Tre discipline, tre federazioni
| Disciplina | Federazione | Distanza tipica | Quota | Terreno |
|---|---|---|---|---|
| Corsa in montagna | WMRA / World Athletics | 10-12 km (fino a 42 km long distance) | max 3.000-4.000 m | sentieri, prati, max 20% asfalto |
| Trail running | ITRA | 5 km fino a un'intera giornata | variabile | naturale, max 20% asfalto |
| Ultra trail | ITRA | oltre 42 km, spesso 100+ km | variabile | naturale, multi-giorno possibile |
| Skyrunning | ISF | variabile, spesso più breve | spesso oltre 2.000 m | tecnico: pendenza media >30%, corde/imbrago |
Le tre discipline condividono l'ambiente montano ma non le regole: una gara di corsa in montagna non può avere più del 20% di asfalto né superare i 3.000 m di quota massima, mentre lo skyrunning nasce esattamente dove la corsa in montagna si ferma — sopra i 2.000 m, su pendenze che richiedono tecnica alpinistica (fonte: Trail Running Movement).
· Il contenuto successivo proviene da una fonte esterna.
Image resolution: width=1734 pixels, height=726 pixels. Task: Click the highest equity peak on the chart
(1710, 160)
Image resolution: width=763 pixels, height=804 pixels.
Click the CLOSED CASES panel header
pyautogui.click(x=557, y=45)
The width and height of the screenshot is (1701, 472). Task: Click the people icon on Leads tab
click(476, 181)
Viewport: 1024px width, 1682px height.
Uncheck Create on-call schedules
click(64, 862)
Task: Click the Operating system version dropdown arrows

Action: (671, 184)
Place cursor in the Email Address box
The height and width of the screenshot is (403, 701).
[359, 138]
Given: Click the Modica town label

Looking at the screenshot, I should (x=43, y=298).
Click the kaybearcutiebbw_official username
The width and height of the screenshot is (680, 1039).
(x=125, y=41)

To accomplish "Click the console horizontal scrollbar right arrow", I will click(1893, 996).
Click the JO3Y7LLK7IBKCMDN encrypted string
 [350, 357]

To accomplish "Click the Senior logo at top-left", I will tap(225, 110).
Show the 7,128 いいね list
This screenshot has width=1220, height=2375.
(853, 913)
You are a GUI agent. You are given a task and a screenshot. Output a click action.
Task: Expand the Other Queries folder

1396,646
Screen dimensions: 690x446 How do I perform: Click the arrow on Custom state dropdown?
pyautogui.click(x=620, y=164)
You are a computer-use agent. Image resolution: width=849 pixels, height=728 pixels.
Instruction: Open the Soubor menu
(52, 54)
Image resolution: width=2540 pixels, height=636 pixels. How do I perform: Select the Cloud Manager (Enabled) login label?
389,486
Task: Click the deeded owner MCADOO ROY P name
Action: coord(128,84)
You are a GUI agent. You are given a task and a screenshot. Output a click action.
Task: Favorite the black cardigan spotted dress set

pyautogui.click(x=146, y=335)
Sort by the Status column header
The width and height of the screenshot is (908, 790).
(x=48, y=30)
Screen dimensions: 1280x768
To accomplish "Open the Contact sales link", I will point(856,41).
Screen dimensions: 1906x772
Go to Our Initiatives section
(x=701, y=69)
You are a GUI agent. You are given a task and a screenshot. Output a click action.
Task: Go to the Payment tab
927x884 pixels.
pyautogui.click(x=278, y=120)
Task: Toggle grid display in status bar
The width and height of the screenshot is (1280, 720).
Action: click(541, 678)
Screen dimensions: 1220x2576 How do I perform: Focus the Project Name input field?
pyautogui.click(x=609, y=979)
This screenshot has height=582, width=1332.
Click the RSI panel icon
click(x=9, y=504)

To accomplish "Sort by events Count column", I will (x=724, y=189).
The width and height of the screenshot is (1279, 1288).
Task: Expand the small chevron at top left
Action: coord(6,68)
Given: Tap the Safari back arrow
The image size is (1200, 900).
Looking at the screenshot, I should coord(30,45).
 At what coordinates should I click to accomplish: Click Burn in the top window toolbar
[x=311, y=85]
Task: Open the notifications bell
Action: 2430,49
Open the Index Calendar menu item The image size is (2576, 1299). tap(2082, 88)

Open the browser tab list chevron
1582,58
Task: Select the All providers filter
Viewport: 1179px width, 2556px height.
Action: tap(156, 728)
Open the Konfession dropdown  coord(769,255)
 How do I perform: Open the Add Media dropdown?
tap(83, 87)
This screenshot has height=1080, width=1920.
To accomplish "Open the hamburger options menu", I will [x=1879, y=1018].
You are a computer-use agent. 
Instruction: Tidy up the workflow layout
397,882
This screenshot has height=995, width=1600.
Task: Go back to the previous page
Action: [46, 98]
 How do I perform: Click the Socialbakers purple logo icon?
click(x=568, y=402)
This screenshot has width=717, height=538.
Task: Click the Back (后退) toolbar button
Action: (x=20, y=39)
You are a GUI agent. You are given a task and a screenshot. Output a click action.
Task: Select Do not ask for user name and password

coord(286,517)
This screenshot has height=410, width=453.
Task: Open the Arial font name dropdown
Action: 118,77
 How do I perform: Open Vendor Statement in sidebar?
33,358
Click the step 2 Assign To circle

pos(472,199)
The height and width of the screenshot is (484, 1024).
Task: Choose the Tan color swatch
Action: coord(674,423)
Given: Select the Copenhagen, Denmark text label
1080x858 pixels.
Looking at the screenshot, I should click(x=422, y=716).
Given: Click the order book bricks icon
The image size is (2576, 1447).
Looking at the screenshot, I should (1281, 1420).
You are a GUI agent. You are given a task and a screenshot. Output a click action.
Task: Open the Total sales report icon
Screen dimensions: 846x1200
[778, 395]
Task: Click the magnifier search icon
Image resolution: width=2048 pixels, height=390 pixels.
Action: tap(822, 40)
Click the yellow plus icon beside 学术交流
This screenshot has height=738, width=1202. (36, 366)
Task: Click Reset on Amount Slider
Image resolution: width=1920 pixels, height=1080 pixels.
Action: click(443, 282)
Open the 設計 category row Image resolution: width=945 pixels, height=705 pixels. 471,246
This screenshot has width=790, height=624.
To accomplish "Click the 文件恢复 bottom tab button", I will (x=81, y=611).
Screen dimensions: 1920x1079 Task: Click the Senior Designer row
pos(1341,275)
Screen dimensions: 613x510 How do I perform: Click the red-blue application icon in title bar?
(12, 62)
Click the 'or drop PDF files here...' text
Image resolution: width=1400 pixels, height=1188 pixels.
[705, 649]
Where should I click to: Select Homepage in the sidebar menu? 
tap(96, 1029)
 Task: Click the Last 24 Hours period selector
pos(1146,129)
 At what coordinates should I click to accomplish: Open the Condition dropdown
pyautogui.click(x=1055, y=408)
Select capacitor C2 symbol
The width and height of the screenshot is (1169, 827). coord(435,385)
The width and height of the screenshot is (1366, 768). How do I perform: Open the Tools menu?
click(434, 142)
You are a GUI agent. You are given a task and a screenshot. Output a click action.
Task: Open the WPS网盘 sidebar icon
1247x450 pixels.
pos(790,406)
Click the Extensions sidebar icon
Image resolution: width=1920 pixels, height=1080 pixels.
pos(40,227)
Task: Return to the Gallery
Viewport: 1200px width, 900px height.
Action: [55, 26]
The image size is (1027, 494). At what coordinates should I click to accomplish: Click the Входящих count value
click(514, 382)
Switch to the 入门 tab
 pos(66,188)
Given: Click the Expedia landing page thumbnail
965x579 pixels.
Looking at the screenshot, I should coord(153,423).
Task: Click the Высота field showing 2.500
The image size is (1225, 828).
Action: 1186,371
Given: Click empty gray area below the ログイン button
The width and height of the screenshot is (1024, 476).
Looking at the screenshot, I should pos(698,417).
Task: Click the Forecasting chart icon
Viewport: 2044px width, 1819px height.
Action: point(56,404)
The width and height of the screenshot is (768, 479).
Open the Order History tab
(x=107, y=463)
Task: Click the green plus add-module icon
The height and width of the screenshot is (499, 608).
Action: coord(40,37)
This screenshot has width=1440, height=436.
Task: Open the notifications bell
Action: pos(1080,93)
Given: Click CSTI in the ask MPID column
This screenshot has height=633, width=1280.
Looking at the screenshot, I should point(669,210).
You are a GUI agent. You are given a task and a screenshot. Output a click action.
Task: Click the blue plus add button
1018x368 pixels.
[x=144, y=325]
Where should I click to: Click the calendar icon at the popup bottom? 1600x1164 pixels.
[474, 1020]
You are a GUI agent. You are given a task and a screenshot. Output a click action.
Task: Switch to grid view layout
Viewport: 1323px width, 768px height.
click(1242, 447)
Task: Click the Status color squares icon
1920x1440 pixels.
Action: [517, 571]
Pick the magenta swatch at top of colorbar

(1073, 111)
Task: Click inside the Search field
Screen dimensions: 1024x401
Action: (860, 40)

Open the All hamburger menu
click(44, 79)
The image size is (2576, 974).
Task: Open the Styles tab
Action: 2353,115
L'Italia, culla della corsa in montagna
Il primo Trofeo Mondiale di corsa in montagna si è disputato nel 1985 a San Vigilio di Marebbe, nelle Dolomiti — sullo stesso territorio dove oggi corrono il Dolomiti di Brenta Trail e il Dolomiti Extreme Trail. I campionati europei sono partiti nel 1995 a Valleraugue (Francia); dal 2009 l'evento mondiale si chiama World Mountain Running Championship. L'Italia resta uno dei Paesi di riferimento della disciplina, con un lungo storico di medaglie e organizzazione di campionati internazionali (fonte: Wikipedia). Il titolo mondiale è tornato in casa il 16 settembre 2001, quando il Trofeo si è disputato ad Arta Terme, in Friuli: vittoria di Marco De Gasperi in 1h01'05", davanti al connazionale Emanuele Manzi, secondo in 1h01'08" — una doppietta italiana decisa da tre secondi (fonte: Wikipedia).
Perché la distinzione conta per chi si allena
Chi cerca «corsa in montagna» online trova spesso contenuti di tecnica di corsa in ambiente alpino — utili, ma non la stessa cosa della disciplina FIDAL. Per chi si prepara a un ultra trail, il punto pratico è questo: le gare di corsa in montagna (brevi, veloci, ad alta intensità) sono un eccellente stimolo di preparazione per la potenza in salita, ma non allenano la gestione della distanza e del sonno tipica di un'ultra di 100 km o più.